The challenge with creating the footbridge came in making the concrete beams reinforced and compliant to Eurocode 2. 

“The big challenge with 3D printing is whether or not you can reinforce,” Coward said.

“What we’ve done at minimass is find a way to reinforce 3D- printed concrete. That’s our key structural differentiator compared to any other bridge or 3D-printed structure that you’ve ever seen or that anyone's ever seen.”

As well as creating reinforced 3D-printed concrete, minimass wanted to relook at how concrete is traditionally formatted and created.

“It’s this question of reinforcement,” Coward said. “We thought ‘Let’s use concrete in places where we have compression and let’s use steel in places where we have tension. Then let’s get rid of all the rest of the material’.

“Rectangular concrete beams are only rectangular because the easiest box to make to pour your concrete into is a rectangular box.

“If you remove your construction constraints, cost of labour and formwork, then the best way to span from A to B is to make a truss, which is why steel structures are trusses in a lot of cases.

“What we ended up doing was really finding a way to cost effectively make concrete trusses.”

Compared to typical steel or concrete footbridge designs, excluding foundations and prelims, minimass said this bridge provides a supply cost saving of 40% and an embodied carbon reduction of 30%.

Even with the benefits, minimass has struggled to get its product to market.

minimass commercial director and co-founder Sarah Blake said: “The challenge that we generally have found over the last year of getting this market were that people get it, they understand it, they believe that it can work – but no one wants to be the first.”

The project was predominantly funded by an Innovate UK Net Zero pre-commercialisation grant which helped get the project off the ground in a particularly ruthless industry.

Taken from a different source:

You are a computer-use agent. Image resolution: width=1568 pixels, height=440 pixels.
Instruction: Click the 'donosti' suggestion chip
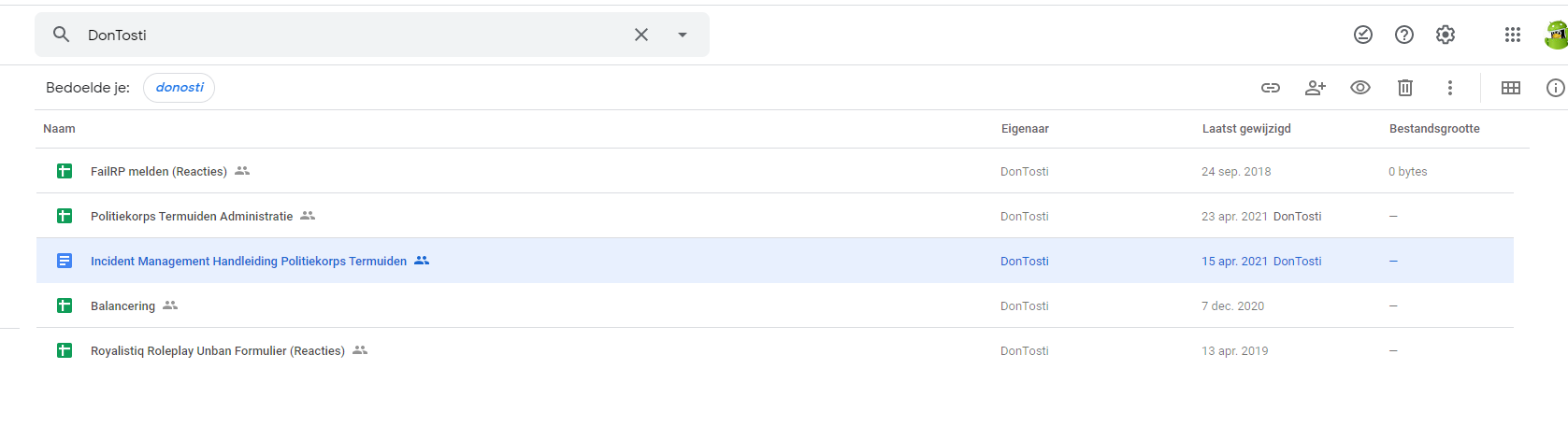[180, 88]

“There wasn’t a great deal of trial and error involved in the concept, in the sense that understanding where forces go but being a startup in the construction industry is immediately a challenge,” Coward said.

“It’s an industry which is well-established and highly fragmented, but with necessarily strict controls on things like designs and new ideas.

“The questions of risk, in particular, for new ideas make starting out very, very difficult.”

Data on strain and temperature in the beams will be gathered over the coming six months to map the performance of the bridge and demonstrate the evolution of the concrete strength and creep over time.

While people were receptive to the idea initially, Coward states that it was only half the battle in getting the product to where it is now.

“People are receptive to the ideas and certainly, when you talk to the engineering teams at whatever contractors or design firms you're talking to, they get it, but you need more than that,” he said.

“It’s a question of risk for them too and risk for a contractor can come in all sorts of different ways.

“Design risk is only one type of risk, but let’s say we’ve squared off design risk - then you have the question of procurement risk, warranties and insurance cost.

“Is it really going to cost what we say it's going to cost? Can we point to decades of data on constructed buildings?

“We can’t, so the questions of procurement and insurance were so significant that they formed a big part of the justification for doing our grant funded project at Constructionarium.”

Having been designed to be easily disassembled, once testing is complete, the bridge will be gifted to Constructionarium, joining the centre’s project roster.